Your laptop should be placed on a stack of books or another solid object so the camera is slightly above your head. Tilt your laptop screen/camera forward so it’s pointing down toward your eyes. Place a white tablecloth, large piece of paper or some sort of white poster board beneath your laptop and in front of you and make sure it’s out of the camera frame to create a makeshift fill. Unless the room you’re in is completely silent, it’s a good idea to use a pair of headphones. If you have access to a directional USB mic, that’s even better. I have also been pleasantly surprised by the quality of Apple AirPods as an all-in-one headphone/speaker solution.
As for etiquette, you should always try to arrive early to recording/live sessions. Plan ahead to make sure that no one else will be using your internet connection for other video calls, streaming, gaming—anything other than light web browsing and email. If you’re in conversation with more than one person, keep yourself on mute and hold the spacebar to unmute yourself while speaking.
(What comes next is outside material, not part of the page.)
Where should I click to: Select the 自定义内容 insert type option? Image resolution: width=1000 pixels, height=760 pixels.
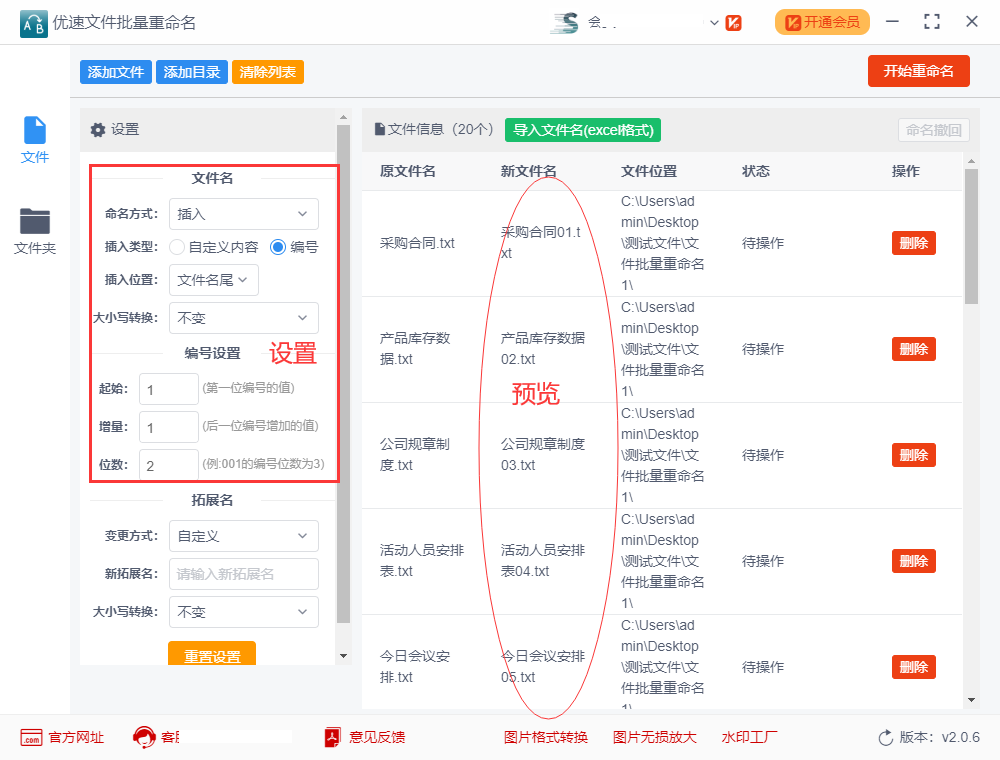(175, 248)
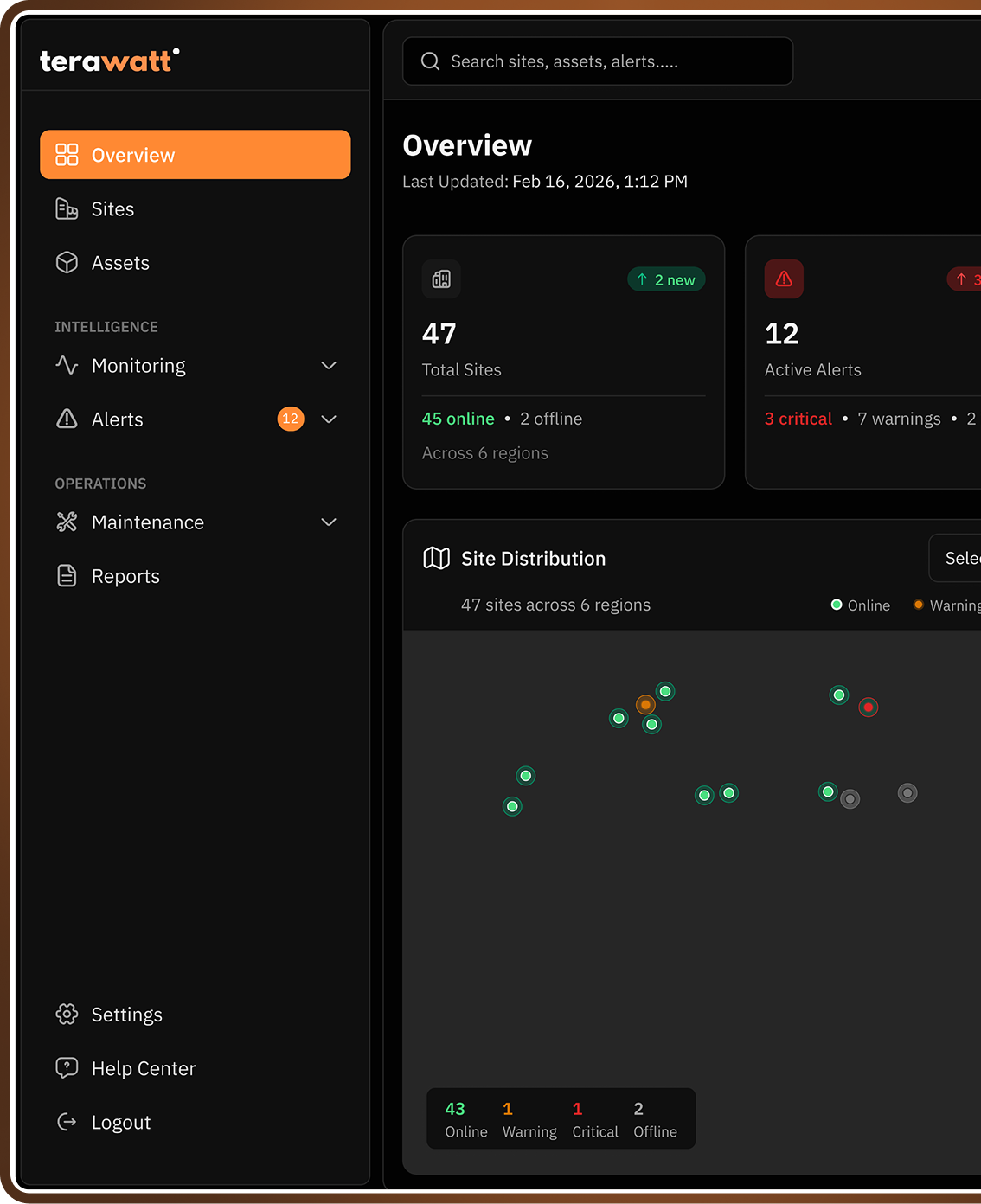Click the red alert triangle on Active Alerts card

click(x=783, y=279)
Last, keep a phone or tablet with Zoom installed charged and ready to go. If anything happens to your computer or internet connection, you can jump right back into the conversation.
The people and organizations putting on these festivals are fighting for their jobs and existence. The pandemic has put stresses on many nonprofits, and the festival landscape is going to be decimated in the next couple of years (or swallowed up by larger national festivals that are planning events outside their usual locations). Be friendly and kind to everyone who wants to promote and show your work. Direct your networks, friends and families to your events, and encourage them to buy tickets and passes. Don’t ask for an excessive number of free passes for everyone on your crew because festivals pay a DRM fee every time someone watches something. Staff will remember your kindness in their time of need, and it will pay dividends when you’re back with your next project.